王海珍(《中华儿女》杂志社编辑):我作为记者有幸采访过刘勃舒和他的家人几次,我在工作中其实也采访过一些名人,但是像刘勃舒这般真实、可爱、率真的名人还是很少见的。我常常觉得刘勃舒就是特别好的小说和电影的主人公,因为他的人生经历特别传奇,少年得遇良师,天赋异禀,自带主角光环,个性生动立体。他在社会化很强的环境中也没有被格式化,反而迸发出原始的生命力,并保持勃勃生机。

还有我想表达的一点是,有时我觉得有些人可能就是带着天命来的,比如说刘勃舒老师,他年少就能与徐悲鸿结缘,一生致力于艺术发展,自己既是千里马,又当别人的伯乐,不仅留下了很多艺术杰作,也在中国美术上作出了很多创新。徐悲鸿先生的诞辰纪念日这一天,刘勃舒先生在睡梦中离世,可能是巧合,也可能是冥冥注定。刘勃舒很早就知道自己的天命,并且抓住了它,他承接住了天命,并绽放了生命的华彩。他与这个时代是互相成就的,这是他的幸运,也是时代的幸运。

张鹏(首都师范大学教授):看完这些作品,听完各位前辈对刘先生的追溯,我想谈两点。

第一,刘勃舒能够紧扣我们中华民族艺术的自身逻辑。他对于画马这个题材或元素的选择不单是受到徐悲鸿先生的影响,而是找到了一个符合自身的独立的符号。他到晚年,看似进入到一种抽象的状态,但实际上与西方的抽象无关,他还是用一种非常质朴的、非常符合中国艺术规律的线条,来致敬这样一个自身的逻辑。纵观从古到今的马题材画,大致有两种范式。唐代的马画透露着尚勇、豪迈的英雄主义精神,表现出坚毅、乐观、悲壮的一种范式。另外一种范式则更加文人化,比如旷达的、具有人文精神的。从隋唐到20世纪初,马题材画几乎没有超越这两种审美范式。但是刘勃舒的马在一定程度上对这两种范式具有超越性。
----------
给定指令 1
列出下方记录中含有“with”一词的每一行。
----------
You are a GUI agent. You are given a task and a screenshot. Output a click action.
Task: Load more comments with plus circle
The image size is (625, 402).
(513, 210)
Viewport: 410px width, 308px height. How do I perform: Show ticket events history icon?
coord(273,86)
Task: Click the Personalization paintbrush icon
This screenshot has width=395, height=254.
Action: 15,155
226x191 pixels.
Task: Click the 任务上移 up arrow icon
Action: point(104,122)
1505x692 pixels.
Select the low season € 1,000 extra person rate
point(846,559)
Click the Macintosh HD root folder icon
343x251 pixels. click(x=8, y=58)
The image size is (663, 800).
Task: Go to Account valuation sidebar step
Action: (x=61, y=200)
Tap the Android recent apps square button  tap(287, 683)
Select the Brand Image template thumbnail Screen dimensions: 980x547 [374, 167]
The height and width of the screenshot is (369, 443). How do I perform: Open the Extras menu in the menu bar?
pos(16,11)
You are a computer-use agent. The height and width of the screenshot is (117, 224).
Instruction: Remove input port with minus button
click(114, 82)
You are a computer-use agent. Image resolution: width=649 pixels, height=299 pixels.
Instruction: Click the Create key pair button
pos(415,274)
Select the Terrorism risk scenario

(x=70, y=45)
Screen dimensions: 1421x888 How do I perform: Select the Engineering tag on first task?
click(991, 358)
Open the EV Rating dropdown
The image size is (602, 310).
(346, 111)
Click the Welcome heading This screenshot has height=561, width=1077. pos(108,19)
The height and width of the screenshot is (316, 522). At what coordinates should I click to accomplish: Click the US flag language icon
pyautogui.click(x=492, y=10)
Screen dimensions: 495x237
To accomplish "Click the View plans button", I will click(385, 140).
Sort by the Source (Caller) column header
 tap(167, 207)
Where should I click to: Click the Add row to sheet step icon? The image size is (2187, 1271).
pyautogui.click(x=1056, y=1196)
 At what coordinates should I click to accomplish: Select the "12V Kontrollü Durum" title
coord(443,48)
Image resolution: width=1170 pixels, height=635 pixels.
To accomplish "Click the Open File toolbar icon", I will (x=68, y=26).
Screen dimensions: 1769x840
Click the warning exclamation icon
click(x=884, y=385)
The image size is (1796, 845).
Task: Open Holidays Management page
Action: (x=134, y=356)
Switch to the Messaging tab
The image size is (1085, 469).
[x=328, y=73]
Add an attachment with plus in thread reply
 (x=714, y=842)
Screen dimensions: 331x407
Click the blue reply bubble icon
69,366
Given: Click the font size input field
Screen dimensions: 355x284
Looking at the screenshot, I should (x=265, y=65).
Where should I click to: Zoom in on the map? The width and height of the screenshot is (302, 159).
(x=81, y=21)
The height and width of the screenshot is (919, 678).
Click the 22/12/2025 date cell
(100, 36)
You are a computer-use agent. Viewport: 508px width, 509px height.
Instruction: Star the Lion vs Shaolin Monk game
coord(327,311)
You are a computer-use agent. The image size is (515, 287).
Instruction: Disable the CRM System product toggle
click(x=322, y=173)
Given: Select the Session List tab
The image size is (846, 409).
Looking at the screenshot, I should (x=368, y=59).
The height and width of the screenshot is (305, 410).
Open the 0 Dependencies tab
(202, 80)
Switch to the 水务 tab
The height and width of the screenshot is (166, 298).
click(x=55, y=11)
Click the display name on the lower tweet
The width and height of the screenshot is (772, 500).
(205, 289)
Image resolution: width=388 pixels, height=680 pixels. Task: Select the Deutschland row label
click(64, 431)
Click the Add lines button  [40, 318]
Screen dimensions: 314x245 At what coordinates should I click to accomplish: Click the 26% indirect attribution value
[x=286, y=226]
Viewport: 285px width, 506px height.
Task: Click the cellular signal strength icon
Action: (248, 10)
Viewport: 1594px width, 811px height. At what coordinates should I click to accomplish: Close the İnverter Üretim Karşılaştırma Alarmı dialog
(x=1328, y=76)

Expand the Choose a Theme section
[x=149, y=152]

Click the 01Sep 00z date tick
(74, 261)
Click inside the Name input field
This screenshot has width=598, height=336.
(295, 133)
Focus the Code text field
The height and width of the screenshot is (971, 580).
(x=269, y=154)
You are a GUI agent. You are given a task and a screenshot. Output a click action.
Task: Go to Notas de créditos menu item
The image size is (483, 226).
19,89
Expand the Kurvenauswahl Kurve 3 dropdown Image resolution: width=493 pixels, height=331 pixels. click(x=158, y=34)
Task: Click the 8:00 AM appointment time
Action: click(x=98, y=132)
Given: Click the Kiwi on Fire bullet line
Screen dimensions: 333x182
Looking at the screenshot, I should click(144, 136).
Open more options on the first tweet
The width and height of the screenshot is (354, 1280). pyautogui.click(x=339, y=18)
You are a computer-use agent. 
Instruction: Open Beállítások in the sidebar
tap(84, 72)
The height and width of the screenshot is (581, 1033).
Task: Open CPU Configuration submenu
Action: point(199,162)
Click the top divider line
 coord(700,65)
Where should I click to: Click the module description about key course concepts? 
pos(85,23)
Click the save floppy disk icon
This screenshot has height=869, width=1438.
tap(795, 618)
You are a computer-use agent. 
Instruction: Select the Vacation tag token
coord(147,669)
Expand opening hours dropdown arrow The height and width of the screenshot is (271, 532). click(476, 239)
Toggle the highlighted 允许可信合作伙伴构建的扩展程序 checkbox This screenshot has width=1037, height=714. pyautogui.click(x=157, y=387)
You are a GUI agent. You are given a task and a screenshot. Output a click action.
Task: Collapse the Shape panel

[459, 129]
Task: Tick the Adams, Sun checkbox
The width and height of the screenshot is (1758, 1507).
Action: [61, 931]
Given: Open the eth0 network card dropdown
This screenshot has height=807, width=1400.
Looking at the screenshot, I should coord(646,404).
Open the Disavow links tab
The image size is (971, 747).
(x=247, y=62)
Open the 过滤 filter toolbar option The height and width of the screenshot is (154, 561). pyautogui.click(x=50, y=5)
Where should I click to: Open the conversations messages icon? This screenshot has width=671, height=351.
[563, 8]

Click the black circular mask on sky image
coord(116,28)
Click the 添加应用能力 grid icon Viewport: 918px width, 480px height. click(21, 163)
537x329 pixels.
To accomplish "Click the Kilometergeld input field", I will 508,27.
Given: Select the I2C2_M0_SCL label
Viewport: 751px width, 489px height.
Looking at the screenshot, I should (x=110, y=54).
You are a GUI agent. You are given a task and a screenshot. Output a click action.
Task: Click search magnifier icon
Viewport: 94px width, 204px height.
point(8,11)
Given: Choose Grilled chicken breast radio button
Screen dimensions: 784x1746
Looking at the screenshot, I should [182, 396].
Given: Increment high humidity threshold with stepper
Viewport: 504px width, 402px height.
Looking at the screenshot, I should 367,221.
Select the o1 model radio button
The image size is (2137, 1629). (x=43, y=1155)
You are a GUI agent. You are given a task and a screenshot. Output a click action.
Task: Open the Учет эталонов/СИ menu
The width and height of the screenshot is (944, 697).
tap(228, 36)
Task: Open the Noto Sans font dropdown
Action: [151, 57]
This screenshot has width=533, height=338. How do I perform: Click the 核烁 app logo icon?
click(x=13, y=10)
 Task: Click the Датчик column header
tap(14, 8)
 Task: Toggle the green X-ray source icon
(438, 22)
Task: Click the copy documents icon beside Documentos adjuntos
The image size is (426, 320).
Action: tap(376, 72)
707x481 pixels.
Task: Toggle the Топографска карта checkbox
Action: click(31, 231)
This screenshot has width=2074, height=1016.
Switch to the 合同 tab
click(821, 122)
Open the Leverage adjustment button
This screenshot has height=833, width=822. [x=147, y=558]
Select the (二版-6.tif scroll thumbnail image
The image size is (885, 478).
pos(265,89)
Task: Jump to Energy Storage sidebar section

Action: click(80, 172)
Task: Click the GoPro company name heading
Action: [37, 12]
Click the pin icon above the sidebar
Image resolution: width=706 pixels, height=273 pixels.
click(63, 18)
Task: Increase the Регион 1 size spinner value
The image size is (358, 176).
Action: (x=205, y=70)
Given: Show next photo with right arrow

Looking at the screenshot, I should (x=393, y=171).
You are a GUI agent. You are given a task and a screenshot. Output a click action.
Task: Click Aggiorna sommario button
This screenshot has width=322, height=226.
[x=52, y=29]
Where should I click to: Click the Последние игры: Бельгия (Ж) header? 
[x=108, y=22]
----------
给定指令 2
根据上面的摘录,刘勃舒先生是在哪一天离世的?

书面回答 1
Task: Load more comments with plus circle
Instruction: Remove input port with minus button
Add an attachment with plus in thread reply
Given: Increment high humidity threshold with stepper
Given: Show next photo with right arrow

书面回答 2
在徐悲鸿先生的诞辰纪念日这一天,他在睡梦中离世。